Artificial Intelligence is the branch of computer science that deals with writing computer programs that can solve problems creatively. AI to imitate or duplicate human intelligence in computers and robots. This is the area of computer science focusing on creating machines that can engage on behaviors that humans consider intelligent. In recent years, AI programming techniques to make smart machines is becoming a reality. Researchers are creating systems which can mimic human thought, understand speech, beat the best human chess player, and countless other feats never before possible.
AI is computer software designed to perceive, reason, and understand.
(a) Historically, computer software works through a series of if/then conditions in which every operation has exactly two possible outcomes (yes/no, on/off, true/false, one/zero).
(b) Human reasoning, on the other hand, is extremely complex, based on deduction, induction, intuition, emotion, and biochemistry, resulting in a range of possible outcomes.
AI attempts to imitate human decision making, which hinges on this combination of knowledge and intuition (i.e., remembering relationships between variables based on experience). The advantage of AI in a business environment is that IT systems
(a) Can work 24 hours a day
(b) Will not become ill, die, or be hired away
(c) Are extremely fast processors of data, especially if numerous rules (procedures) must be evaluated
There are several types of AI:
1) Neural networks
2) Case-based reasoning systems
3) Rule-based expert systems
4) Intelligent agents
5) An expert system
Two of the most important and most used branches of AI are neural networks and expert systems. Neural networks are made of artificial neurons, connected weights, which are indicative of the strengths of the connections.
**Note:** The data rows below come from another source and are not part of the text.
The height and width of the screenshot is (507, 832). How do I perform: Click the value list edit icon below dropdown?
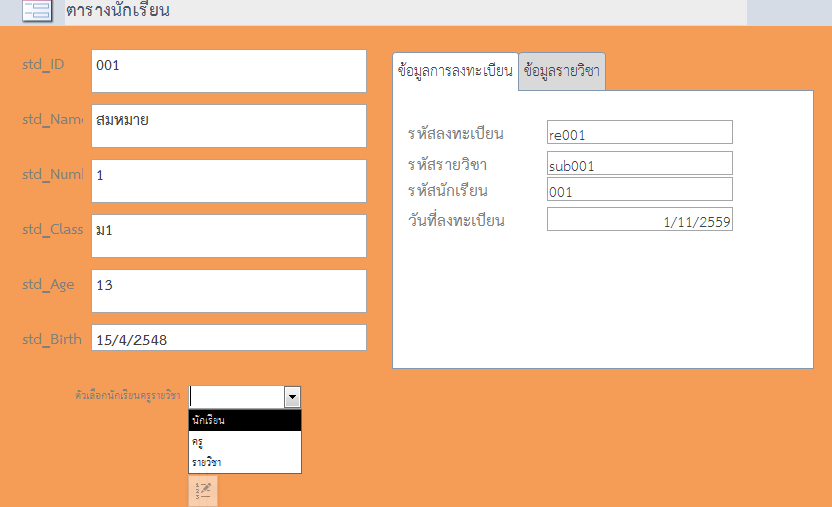pyautogui.click(x=203, y=490)
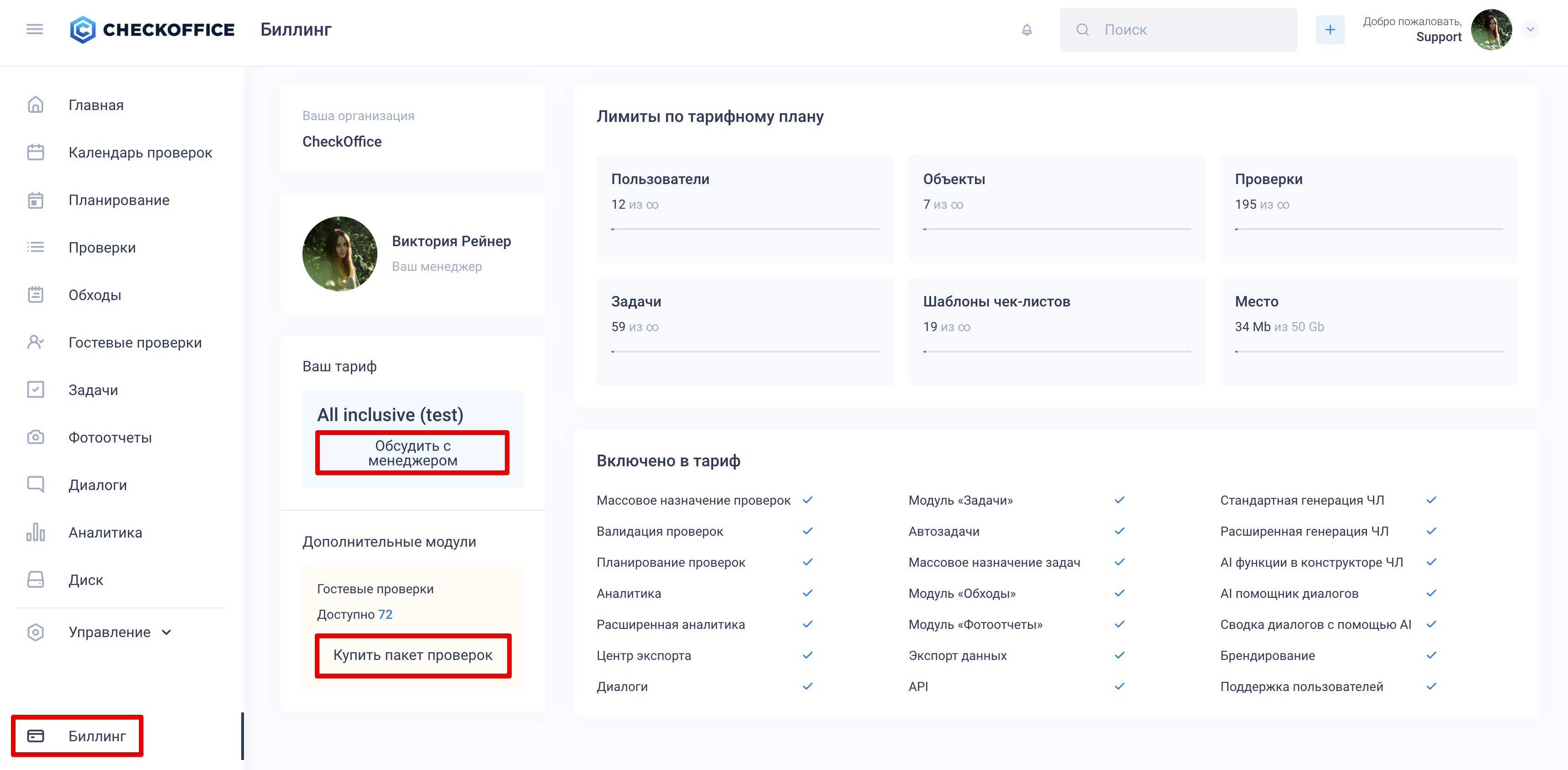Open Главная via home icon
This screenshot has height=770, width=1568.
tap(35, 105)
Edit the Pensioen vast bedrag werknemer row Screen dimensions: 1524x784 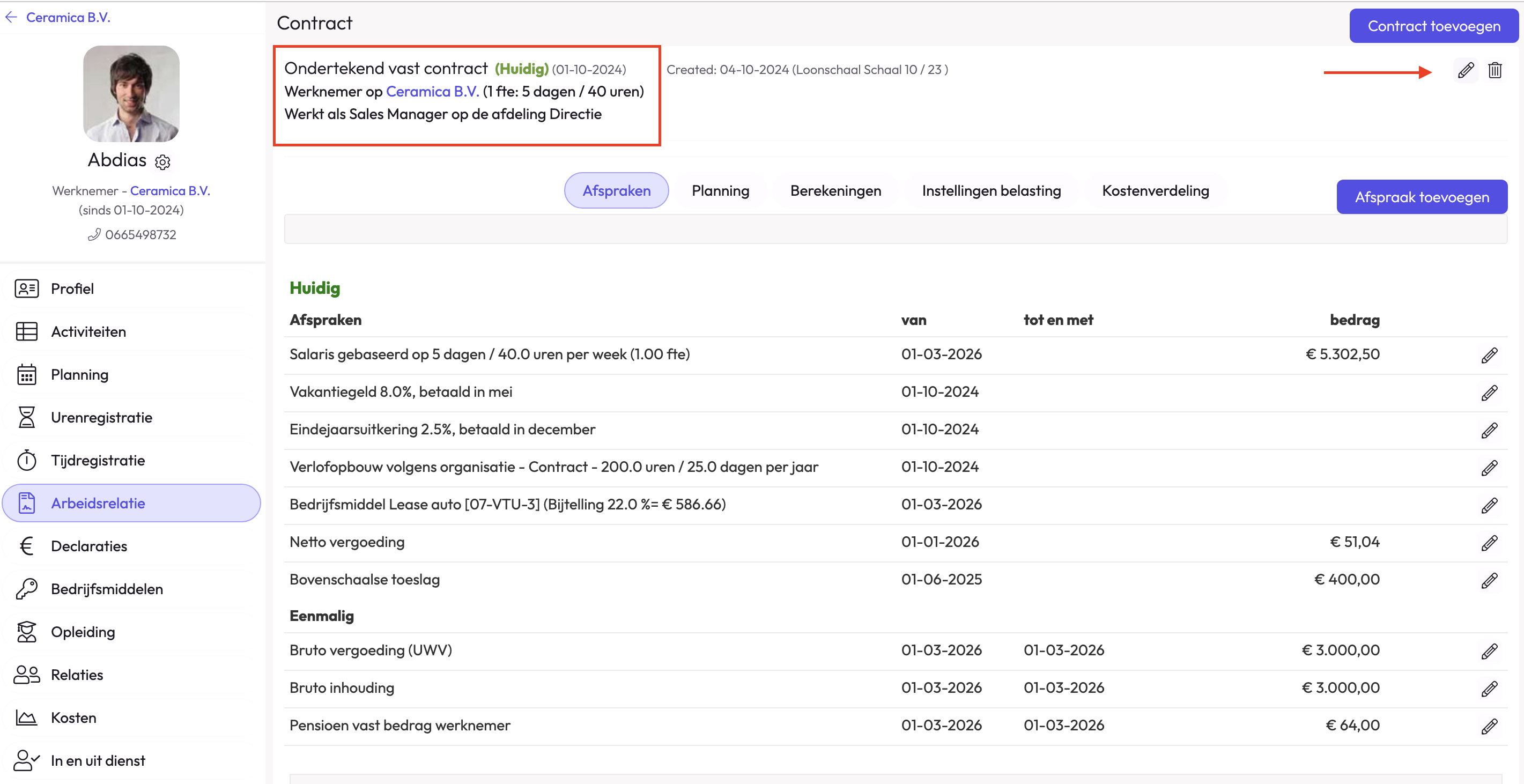click(1489, 726)
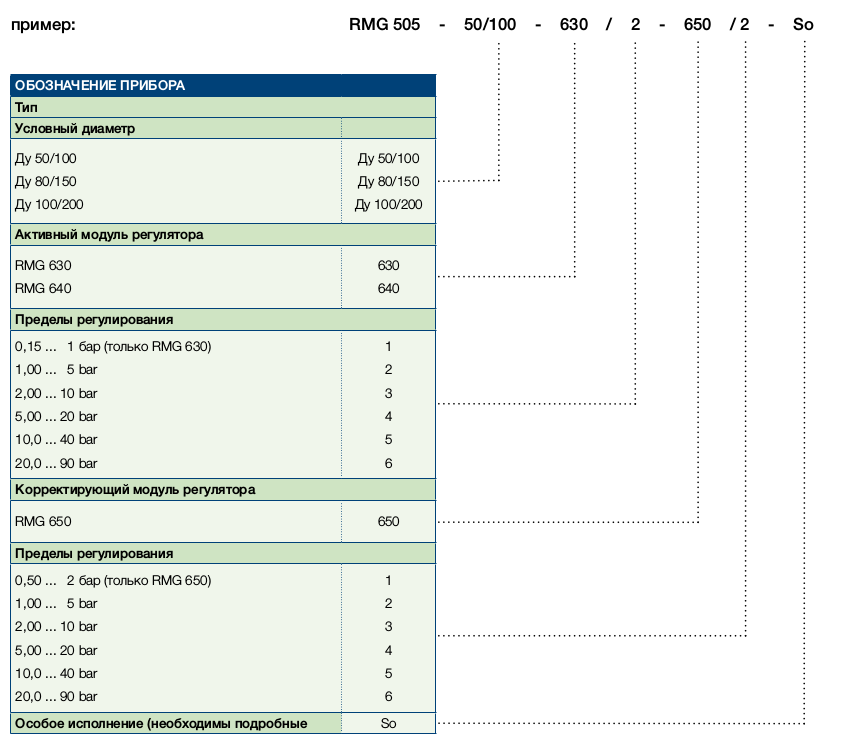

The neurons are arranged in layers, and depending on the complexity of the application, there could hundreds or thousands of neurons. Iterative propagation of input from one layer of neurons to the next (training) is what enables the neural network to learn from experience. Unlike humans, when a neural is fully trained, it can classify and identify patterns in massive amounts of complex data, at high speeds that cannot be duplicated humans.
An expert system can solve real-world problems using human knowledge and following human reasoning skills. Knowledge and thinking processes of experts are collected and encoded into a knowledge base. From that point on, the expert system could replace or assist the human experts in making complex decisions integrating all the knowledge it has in its knowledge base.